I recall one winter evening long ago when the Italian women did not come, but sent their husbands instead, for reasons best known to themselves. Perhaps they were afraid of being socially extended. It was not easy for the club to entertain a roomful of heavy Italian laborers; but they had refreshments, which [everyone] could understand. One of the Italians did a number of pretty tricks, such as one sees in the streets of Naples. Another sang rousing songs. And the evening went happily. At the close one of the women of the club said to me: "I am ashamed of the way I used to talk about Dagoes. I used to say that we must move off the street because there were so many Dagoes coming in. But they are just like other people, only you have to take more pains to find them out."

That was the result of cultivation, if we take the definition that is extended experience. It is exactly the thing we send our children to Europe for, the result we hope for when we read books about all kinds of people, -- to get over the differences raised by language and national barriers and traditions, that really we may be fair-minded and may know people as they really are. And, if we can do that in one's social life, as in one's intellectual life, or if we are without such intellectual life and can do it in our social life, it is a great achievement.

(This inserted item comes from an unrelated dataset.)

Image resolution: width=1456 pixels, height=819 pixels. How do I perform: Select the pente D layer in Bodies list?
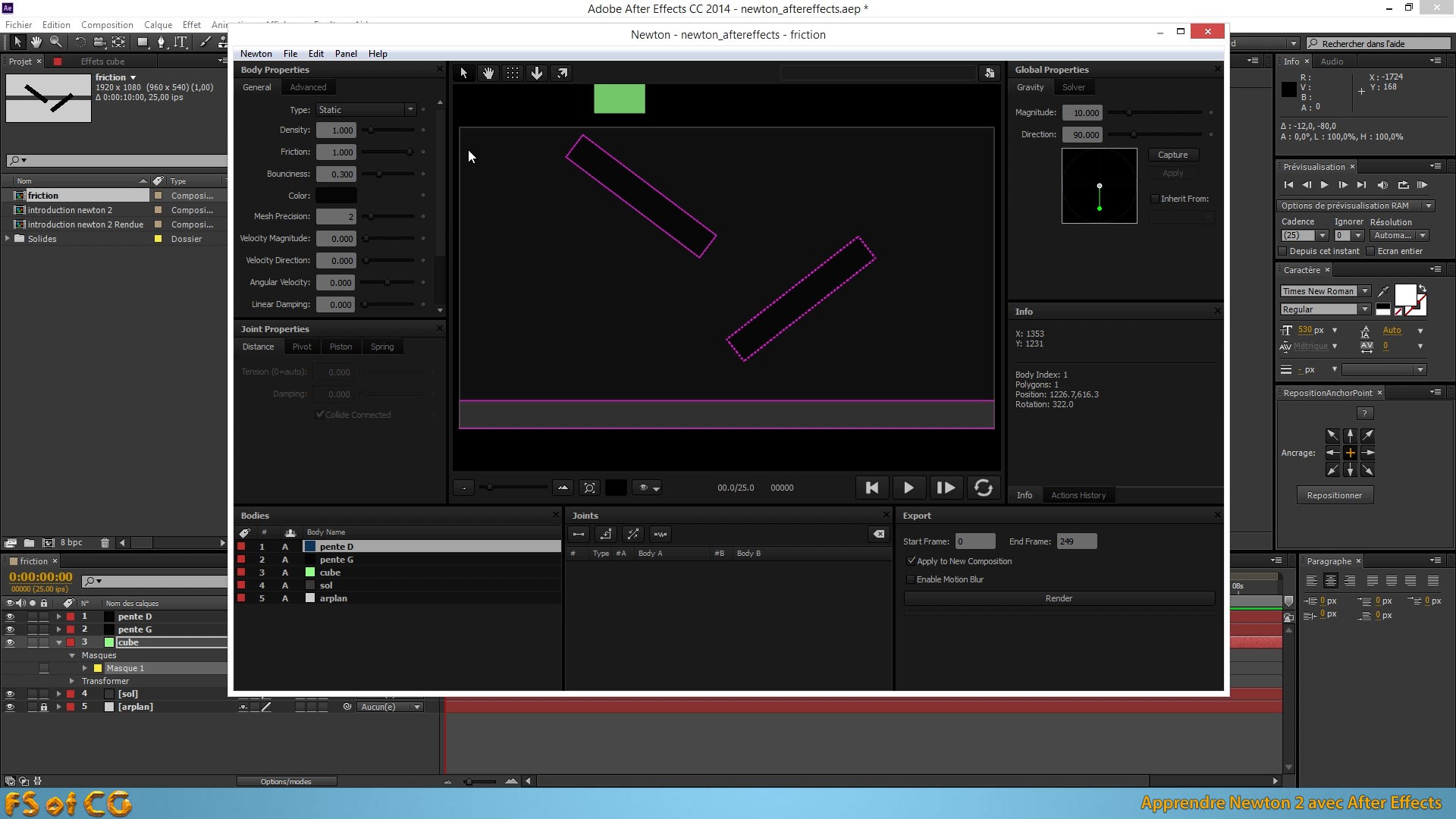pos(336,546)
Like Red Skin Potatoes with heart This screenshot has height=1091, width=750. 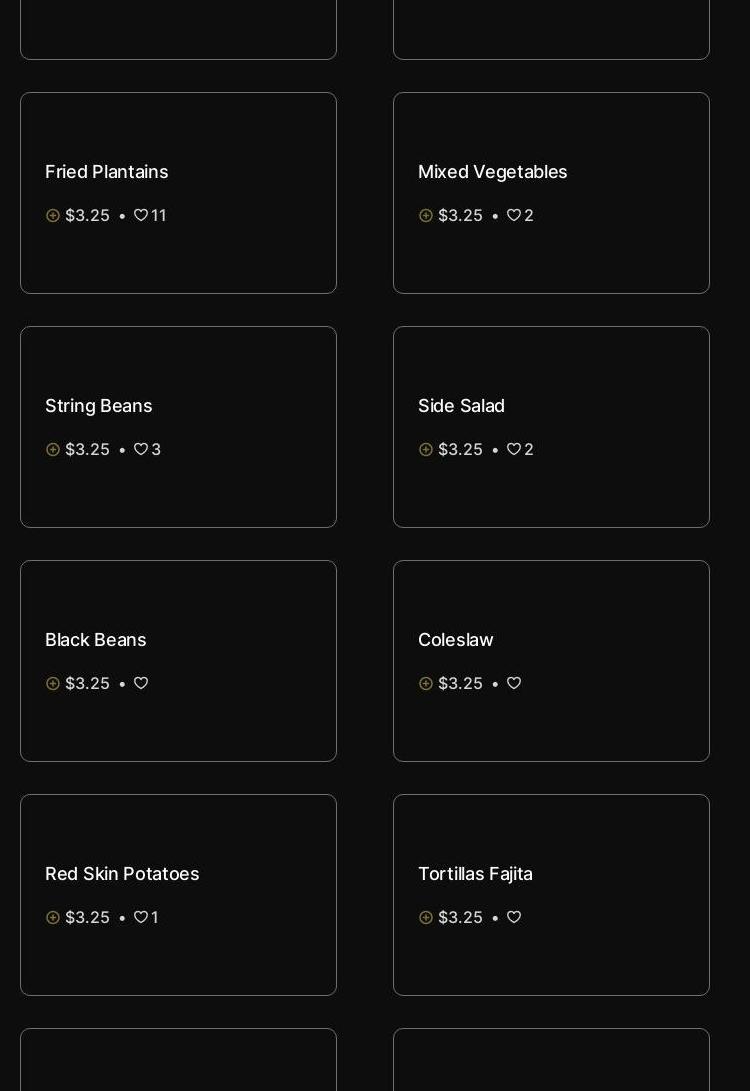pos(141,918)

A distinct impression can be made upon a neighborhood when you can get a group of some hundreds of people, with this object in view, to work together for the common good. We have between three and four thousand people coming weekly to Hull House. Say one-third or one-fourth have the desire to extend the social relation, an interest in pulling all together to make things in the neighborhood better: you get a mass of warmth and kindliness out of the neighborhood itself which transforms and changes many things which were harsh before. That, too, is a settlement method. It is the church's method, save that the church is not in contact with the mass of working people. It has quite withdrawn from the mass of people who work with their hands. If it were to go back to the method of personal acquaintance with working-people, not with any ulterior object of trying to make men believe or disbelieve this or that it would be the same method. If you have a democratic aim you must have a democratic [page 10] method. Or you love the democracy of one because of the exclusiveness of the other.

People who live as friends and neighbors constantly find things which are alike to each other, and that those things are stronger than the things which make us different. They gradually forget the latter, and remember more and more those things which make us alike. That is what is meant when Charles Lamb says you cannot hate a man after you know him; and, if you do not know him, it is your own fault.